Le groupe OCP consolide ses approvisionnements vers l’Inde avec un nouvel accord portant sur 600 000 tonnes d’engrais phosphatés, à expédier entre août et novembre 2026. Le volume comprend 350 000 tonnes de DAP et 250 000 tonnes de TSP, dans un marché indien où les importateurs cherchent à sécuriser leurs stocks avant la prochaine campagne agricole.
Plusieurs acteurs majeurs du secteur indien sont concernés, notamment Indian Potash Limited, Paradeep Phosphates, Rashtriya Chemicals and Fertilizers, Hindustan Urvarak & Rasayan et Fertilisers and Chemicals Travancore. La répartition précise des 600 000 tonnes entre ces entreprises n’a toutefois pas été communiquée.

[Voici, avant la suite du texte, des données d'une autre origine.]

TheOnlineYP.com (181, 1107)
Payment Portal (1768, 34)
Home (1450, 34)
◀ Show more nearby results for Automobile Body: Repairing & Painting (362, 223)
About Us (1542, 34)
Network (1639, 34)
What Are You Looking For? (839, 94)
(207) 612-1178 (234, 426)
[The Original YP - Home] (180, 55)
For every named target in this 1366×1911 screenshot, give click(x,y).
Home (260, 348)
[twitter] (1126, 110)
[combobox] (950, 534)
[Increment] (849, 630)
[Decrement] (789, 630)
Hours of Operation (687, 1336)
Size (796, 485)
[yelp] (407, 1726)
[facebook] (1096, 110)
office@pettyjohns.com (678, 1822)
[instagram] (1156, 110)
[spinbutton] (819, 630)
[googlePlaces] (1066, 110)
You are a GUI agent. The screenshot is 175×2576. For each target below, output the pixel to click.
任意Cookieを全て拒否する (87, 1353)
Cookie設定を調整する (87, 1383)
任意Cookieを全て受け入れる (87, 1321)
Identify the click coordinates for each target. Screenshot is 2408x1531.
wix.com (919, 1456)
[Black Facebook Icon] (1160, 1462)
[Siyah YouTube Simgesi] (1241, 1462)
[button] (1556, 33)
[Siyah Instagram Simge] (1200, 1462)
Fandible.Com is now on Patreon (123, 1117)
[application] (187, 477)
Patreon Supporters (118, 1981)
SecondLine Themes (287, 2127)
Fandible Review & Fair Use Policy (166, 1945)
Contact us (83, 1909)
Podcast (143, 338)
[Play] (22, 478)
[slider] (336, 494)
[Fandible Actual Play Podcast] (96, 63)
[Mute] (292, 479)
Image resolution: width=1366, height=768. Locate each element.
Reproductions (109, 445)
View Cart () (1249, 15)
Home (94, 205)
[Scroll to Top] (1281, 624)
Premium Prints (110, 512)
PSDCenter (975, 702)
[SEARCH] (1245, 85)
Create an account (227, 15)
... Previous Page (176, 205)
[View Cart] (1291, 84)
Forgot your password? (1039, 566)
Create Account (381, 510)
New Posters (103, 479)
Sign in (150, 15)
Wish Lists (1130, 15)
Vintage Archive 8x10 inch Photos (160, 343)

L’opération intervient alors que le marché indien du DAP reste particulièrement élevé. Au 3 septembre, les prix se situaient autour de 915 à 920 dollars la tonne CFR Inde. À titre indicatif, si les 350 000 tonnes de DAP étaient valorisées sur cette base, leur valeur théorique atteindrait entre 320,25 et 322 millions de dollars. Ce calcul ne constitue cependant pas la valeur contractuelle, les prix étant liés aux références du marché et les livraisons étant étalées sur plusieurs mois.
Cette nouvelle commande intervient après plusieurs opérations réalisées durant l’été. En juin, un importateur indien avait notamment acheté au Maroc 100 000 tonnes de DAP et 100 000 tonnes de TSP. Le DAP avait alors atteint 935 dollars la tonne CFR sur la côte orientale et 930 dollars sur la côte occidentale, tandis que le TSP était négocié à 710 dollars.
La multiplication des achats reflète surtout la volonté de New Delhi de préparer la campagne agricole rabi, traditionnellement concentrée entre octobre et mars. Les importateurs cherchent ainsi à éviter les tensions d’approvisionnement dans un marché où les engrais phosphatés jouent un rôle important dans la préparation des cultures.
L’Inde continue parallèlement de lancer ses propres appels d’offres. FACT avait ainsi recherché 50 000 tonnes de DAP en août, avec des livraisons prévues à New Mangalore ou Tuticorin. Parmi les offres reçues figurait une proposition portant sur du DAP d’origine marocaine.
La dépendance du marché indien aux importations explique cette stratégie. Pour la campagne kharif 2026, les besoins en DAP avaient été évalués à 2,964 millions de tonnes au 14 juillet, tandis que les disponibilités atteignaient 3,775 millions de tonnes et la consommation 2,139 millions.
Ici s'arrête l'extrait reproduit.